More

    Dosen Unpad : Menentang Ekonomi Global Adalah Jalan yang Salah

    Mega Dwi Anggraeni

    Ilustrai. Pemukulan Gong KAA. Foto : Prabowo Setyadi
    Ilustrasi. Pemukulan Gong KAA. Foto : Prabowo Setyadi

    BANDUNG, KabarKampus– Memusuhi, menolak, dan melawan sistem  bukan langkah tepat untuk menghadapi ekonomi global. Terlebih negara adikuasa masih mendominasi sistem perekonomian dunia. Meski dalam sejarahnya, Konferensi Asia Afrika dibentuk untuk melawan bentuk kolonialisme dan imperialisme.

    Semangat yang tercipta pada tahun 1955 di Gedung Konferensi Asia Afrika, Jalan Asia Afrika Bandung itu memang seolah menguap. Anggapan itu pun muncul dalam Diskusi Publik 60 Tahun KAA: “Memahami Kerjasama Selatan-Selatan Dan Dampaknya Terhadap Rakyat Indonesia” di Aula Fakultas Hukum Unpad, Jalan Dipatiukur, Bandung. Semangat KAA yang sekarang hanya sekadar perayaan untuk mengenang cita-cita yang ditanamkan oleh 29 negara dan dirumuskan dalam Dasasila Bandung, Jumat, (27/03/2015).

    - Advertisement -

    Dominasi yang dilakukan oleh Amerika Serikat memang menciptakan ketimpangan sistem perekonimian dunia. Salah satu negara yang terkena imbasnya adalah Indonesia, meski perekonomian di Indonesia mengalami pertumbuhan pesat.

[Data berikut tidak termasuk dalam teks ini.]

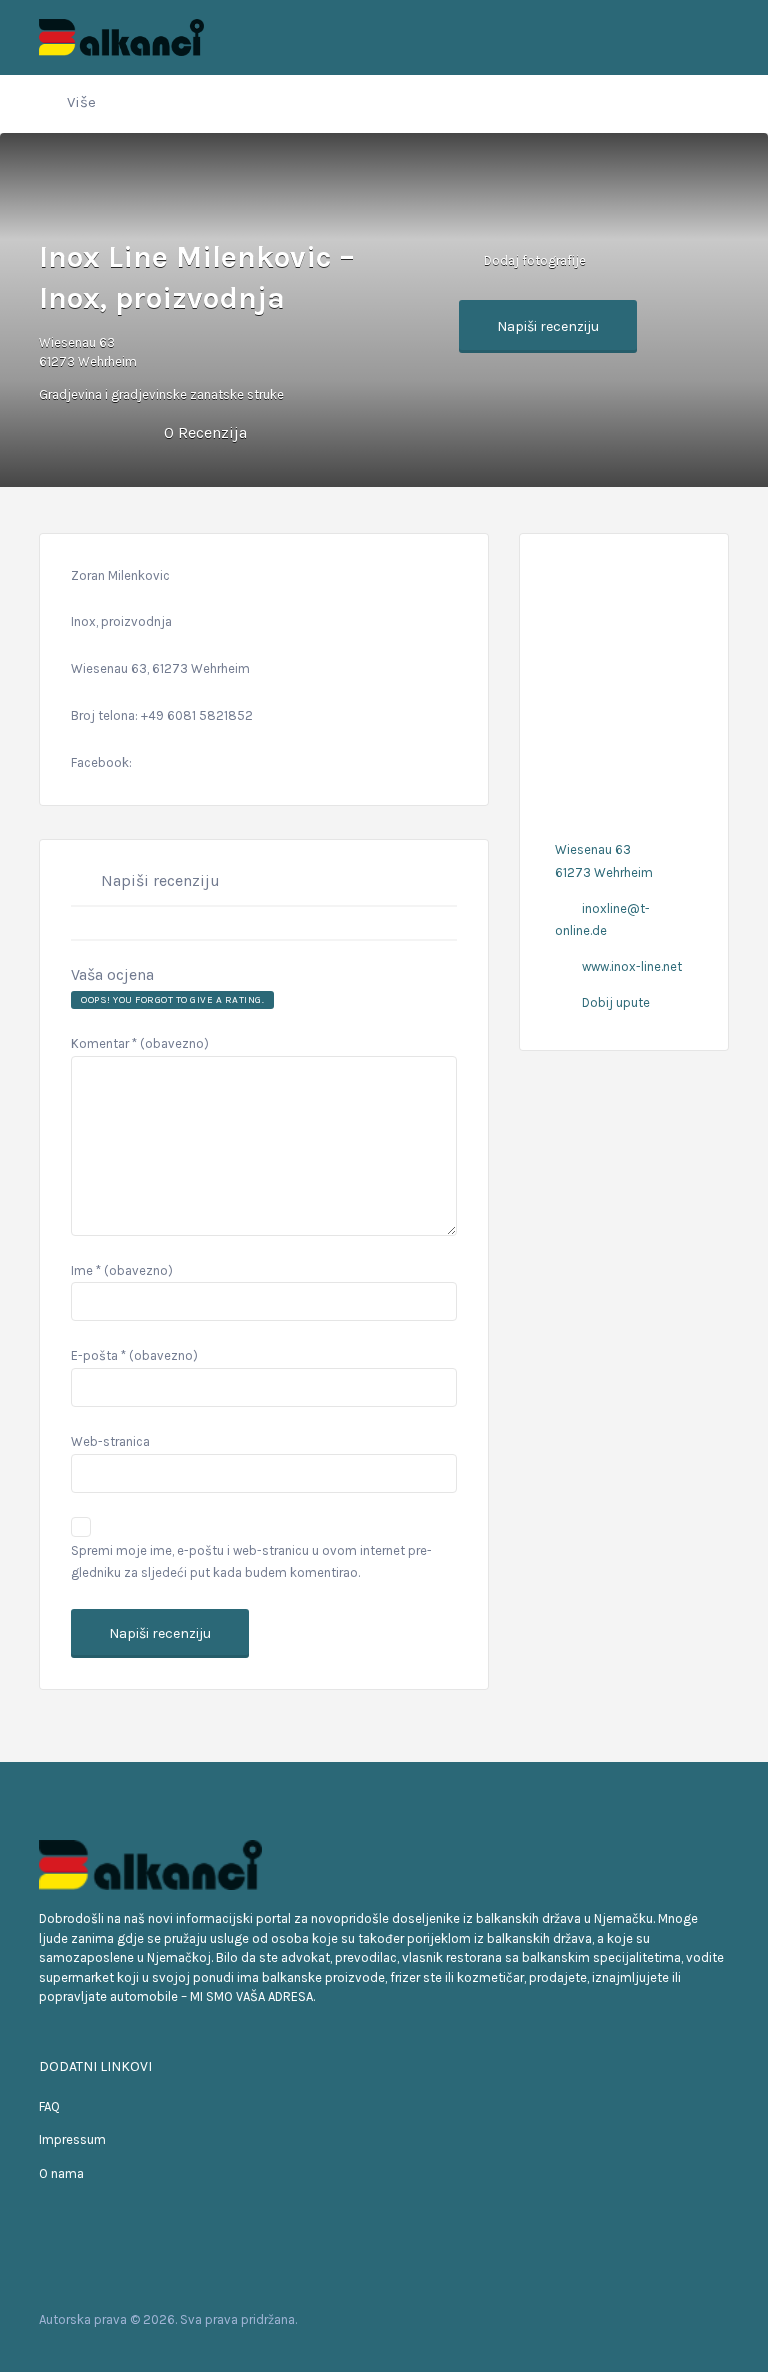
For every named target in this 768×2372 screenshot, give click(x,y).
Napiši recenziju (548, 326)
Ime (122, 1270)
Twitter (655, 2319)
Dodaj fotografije (533, 259)
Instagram (687, 2319)
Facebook (623, 2319)
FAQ (49, 2106)
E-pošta (134, 1355)
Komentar (140, 1043)
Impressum (72, 2139)
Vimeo (719, 2319)
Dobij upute (616, 1002)
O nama (61, 2173)
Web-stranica (110, 1441)
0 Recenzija (205, 432)
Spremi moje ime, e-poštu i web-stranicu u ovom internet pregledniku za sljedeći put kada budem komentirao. (251, 1562)
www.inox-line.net (632, 966)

    Arief Anshori Pakar Ekonomi Unpad menilai pertumbuhan ekonomi tidak selalu disertai dengan pengentasan kemiskinan. Meski pertumbuhan ekonominya menduduki peringkat ketiga di dunia, tetapi kemiskinan di Indonesia tidak hilang.

    “Yang terjadi malah timpang, banyak yang stress. Misalkan Bandung, nanti setelah Hotel Pullman jadi, pedagang-pedagang yang sudah bertahun-tahun jualan di Gasibu pasti digusur,” katanya.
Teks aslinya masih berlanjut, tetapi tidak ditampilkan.